The Committee recommendations should focus on expansionary fiscal policies, not austerity measures, to achieve our long-term goal of deficit reduction.  According to the Congressional Budget Office, if the economy were to perform up to its full potential (that is, if labor and capital resources were fully utilized) the deficit would decrease by a third in fiscal year 2012.[1]  The positive effects of a healthy economy on the federal debt would be substantial over the next decade.  Properly targeted investments in transportation and other infrastructure can form the foundation of efforts to boost economic output and job creation.  It must be remembered that our failing infrastructure is costing American families and businesses $130 billion a year.[2]

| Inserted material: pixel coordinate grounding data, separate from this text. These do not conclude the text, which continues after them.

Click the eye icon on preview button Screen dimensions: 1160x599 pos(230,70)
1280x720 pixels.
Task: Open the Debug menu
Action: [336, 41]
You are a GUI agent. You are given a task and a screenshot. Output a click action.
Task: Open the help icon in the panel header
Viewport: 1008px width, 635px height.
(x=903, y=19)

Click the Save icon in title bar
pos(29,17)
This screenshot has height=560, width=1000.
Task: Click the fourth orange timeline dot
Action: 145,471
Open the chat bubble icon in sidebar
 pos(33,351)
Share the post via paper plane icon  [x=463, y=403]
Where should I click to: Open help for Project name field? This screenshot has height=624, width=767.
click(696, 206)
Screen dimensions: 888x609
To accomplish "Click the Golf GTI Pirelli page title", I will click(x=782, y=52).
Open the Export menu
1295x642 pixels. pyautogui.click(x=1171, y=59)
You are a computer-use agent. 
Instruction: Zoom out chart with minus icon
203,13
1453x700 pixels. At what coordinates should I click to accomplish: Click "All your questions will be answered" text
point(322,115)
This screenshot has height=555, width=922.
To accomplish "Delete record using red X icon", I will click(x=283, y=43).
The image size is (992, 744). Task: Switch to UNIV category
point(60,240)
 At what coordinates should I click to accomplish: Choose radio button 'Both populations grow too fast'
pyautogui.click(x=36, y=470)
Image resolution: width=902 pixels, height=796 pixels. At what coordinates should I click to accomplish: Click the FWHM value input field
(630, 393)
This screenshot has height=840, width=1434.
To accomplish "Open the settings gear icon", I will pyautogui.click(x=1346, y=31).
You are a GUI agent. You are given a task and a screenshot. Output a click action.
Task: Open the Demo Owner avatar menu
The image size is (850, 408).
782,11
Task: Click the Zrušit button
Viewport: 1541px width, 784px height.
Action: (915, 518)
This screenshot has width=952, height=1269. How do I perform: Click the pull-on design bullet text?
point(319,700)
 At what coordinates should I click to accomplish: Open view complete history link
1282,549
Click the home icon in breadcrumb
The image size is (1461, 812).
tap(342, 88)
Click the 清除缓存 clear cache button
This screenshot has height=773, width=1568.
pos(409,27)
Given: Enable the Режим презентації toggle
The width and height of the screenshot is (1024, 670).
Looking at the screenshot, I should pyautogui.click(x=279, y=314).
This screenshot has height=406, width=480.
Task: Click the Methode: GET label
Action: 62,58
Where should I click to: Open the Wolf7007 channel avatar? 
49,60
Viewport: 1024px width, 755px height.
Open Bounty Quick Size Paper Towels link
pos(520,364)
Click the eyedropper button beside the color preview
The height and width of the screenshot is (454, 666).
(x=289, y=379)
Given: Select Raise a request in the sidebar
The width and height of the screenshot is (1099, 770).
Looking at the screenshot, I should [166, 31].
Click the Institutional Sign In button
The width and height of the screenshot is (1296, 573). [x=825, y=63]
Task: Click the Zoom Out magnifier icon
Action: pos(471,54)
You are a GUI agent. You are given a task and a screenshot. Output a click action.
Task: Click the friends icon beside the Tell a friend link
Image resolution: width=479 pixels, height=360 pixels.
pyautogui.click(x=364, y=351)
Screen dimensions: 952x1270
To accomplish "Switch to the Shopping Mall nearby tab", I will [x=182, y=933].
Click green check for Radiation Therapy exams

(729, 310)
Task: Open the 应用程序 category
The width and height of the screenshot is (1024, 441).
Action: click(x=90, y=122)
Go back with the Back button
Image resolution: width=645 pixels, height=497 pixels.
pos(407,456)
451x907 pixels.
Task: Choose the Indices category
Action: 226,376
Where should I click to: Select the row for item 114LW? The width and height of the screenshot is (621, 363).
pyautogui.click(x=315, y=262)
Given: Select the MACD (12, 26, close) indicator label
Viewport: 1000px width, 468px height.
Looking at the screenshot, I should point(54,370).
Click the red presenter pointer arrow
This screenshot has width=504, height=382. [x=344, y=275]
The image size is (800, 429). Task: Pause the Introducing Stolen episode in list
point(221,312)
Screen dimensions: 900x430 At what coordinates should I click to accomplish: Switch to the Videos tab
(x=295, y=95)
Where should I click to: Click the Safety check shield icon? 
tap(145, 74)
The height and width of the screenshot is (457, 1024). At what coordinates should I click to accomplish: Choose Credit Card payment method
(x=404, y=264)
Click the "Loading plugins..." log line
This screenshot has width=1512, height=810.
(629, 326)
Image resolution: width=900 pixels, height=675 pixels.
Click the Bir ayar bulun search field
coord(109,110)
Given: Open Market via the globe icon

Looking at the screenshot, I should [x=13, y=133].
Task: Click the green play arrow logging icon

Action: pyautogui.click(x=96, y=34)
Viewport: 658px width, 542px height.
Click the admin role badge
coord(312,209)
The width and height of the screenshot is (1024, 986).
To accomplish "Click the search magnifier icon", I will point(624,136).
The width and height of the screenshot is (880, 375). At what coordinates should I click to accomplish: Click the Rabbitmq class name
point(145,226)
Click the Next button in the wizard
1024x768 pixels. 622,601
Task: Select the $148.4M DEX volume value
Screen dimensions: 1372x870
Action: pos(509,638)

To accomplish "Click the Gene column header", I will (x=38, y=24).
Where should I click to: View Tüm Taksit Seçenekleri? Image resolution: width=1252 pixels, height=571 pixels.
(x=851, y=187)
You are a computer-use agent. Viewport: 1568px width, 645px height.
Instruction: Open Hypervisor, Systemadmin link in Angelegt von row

It is our sincere hope that as the Committee considers ways to reduce the federal deficit by $1.2 trillion or more by 2021 it will reject the wrongheaded idea that budget cutting should include reductions in spending on mass transit, airports and air traffic control, rail, highways, ports, and maritime.  Already, these investments have been neglected, which is why the most recent World Economic Forum report ranked US infrastructure an embarrassing 16th best in the world, down from 6th just a few years ago.  America will not lead the 21st century if, as the World Economic Forum concluded, our aviation infrastructure is ranked 31st; our rail/transit infrastructure is ranked 20th; our highways are ranked 20th; and our port infrastructure is ranked 23rd.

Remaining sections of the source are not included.